Debbie Salter Goodwin
Someone Cut Down My Tree!
Someone cut down my tree. It was a beautiful crepe myrtle that bloomed in the spring with fistfuls of confetti-white blossoms. I enjoyed the full branches as they wished me good morning while I ate breakfast. They sheltered my favorite cardinals close enough for me to see their beady black eyes looking at me. The tree was my shelter, too. Through spring and summer and early fall, we eat on our screened in porch where our open-armed tree gave us privacy.
But someone cut it down. In the gated community where we live, the tree is not really mine. Decisions about which trees need to go are not mine to make, either.
As I read Luke 13: 1-9, I wish a green-thumbed gardener had wanted to save my tree like the one who saved the fig tree in Jesus’ story. However, that would be the self-serving surface truth. I must dig deeper.
Jesus was responding to current events with people who had come to Jesus about what Pilate did. He had killed some Galileans as they sacrificed in Jerusalem. I find nothing unusual about these people’s anger about this senseless killing. I would have been angry as well. But what does the fig tree have to do with it?
One writer uncovered a connection I would never have seen. He identified the self-righteous anger blatantly present. For these Galileans who came to Jesus, the deaths emphasized the reason Jesus needed to do something their way. If he did, it would prove how right they were all along. They wanted Jesus to participate in their anger and right this egregious wrong. The implication is that they were more upset about their lack of control than they were about burying their countrymen; and what they really wanted was for Jesus to make their world better.
But he did not. He called into question their right to be judge and jury.
I don’t like this truth. The mirror the scripture raises reveals my own self-righteous anger. Somebody messed up my way of doing life when they cut down my tree. But I wanted to take it further. I wanted somebody to pay. Own up. Be guilty. Come back to my house with a new tree for penance.

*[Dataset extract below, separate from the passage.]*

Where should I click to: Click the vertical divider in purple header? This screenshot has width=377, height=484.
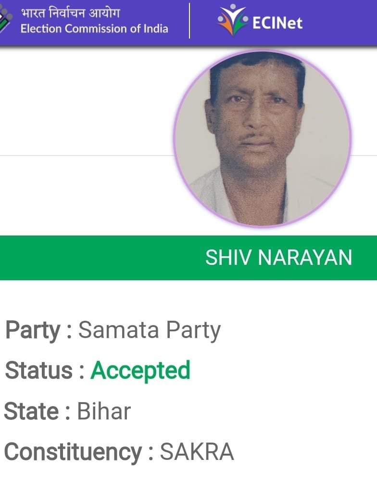coord(189,20)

I would even be happy to see them on their knees at my door.
Anger that does not target sin is usually misguided and as wrong as whatever act it targeted. Jesus always taught against it. Anger to protect your own way or perspective. Anger to right wrongs that won’t make this world better for anyone but you. Anger that takes away energy that should be used to live abundantly. That is self-righteous anger camouflaged to look like you are interested in making something better for the greater good when what you really want is for someone to set your own little world right first. \
Self-righteous anger is a non-productive fig tree. It does no good for no one. But here’s where the story turns with a compassion I didn’t see coming. A kind gardener says, “Let me have a go at the tree. Let me fertilize, water, and tend it. Give me some time to help it turn around.”
Remember what the word for “turn around” is? Repentance. That’s what makes this story timely for Lent. In the middle of your pity-pout, angry vent, or Facebook rant; turn around. Jesus is there to help you grow back to true productivity. He helps you to produce more self-control than self-righteous anger. His fertilizer is His own life. He didn’t die to make the world right; He died to make your heart right.
I guess I need some new fertilizing.
Scripture to guide your way to the cross . . .
Leave it alone for one more year, and I’ll dig around it and fertilize it. If it bears fruit next year, fine! If not, then cut it down. Luke 13:8-9
Where is Jesus saying this about something in your life? Let him pour his life-giving fertilizer into you. Let him nurture good growth.
But for those who are self-seeking and who reject the truth and follow evil, there will be wrath and anger. Romans 2:8
What is the connection between self-seeking and anger? How is that different from what Jesus teaches?
In your anger do not sin; when you are on your beds, search your hearts and be silent. Psalm 4:4b
When is anger sin? Why is it important to “search your heart and be silent?”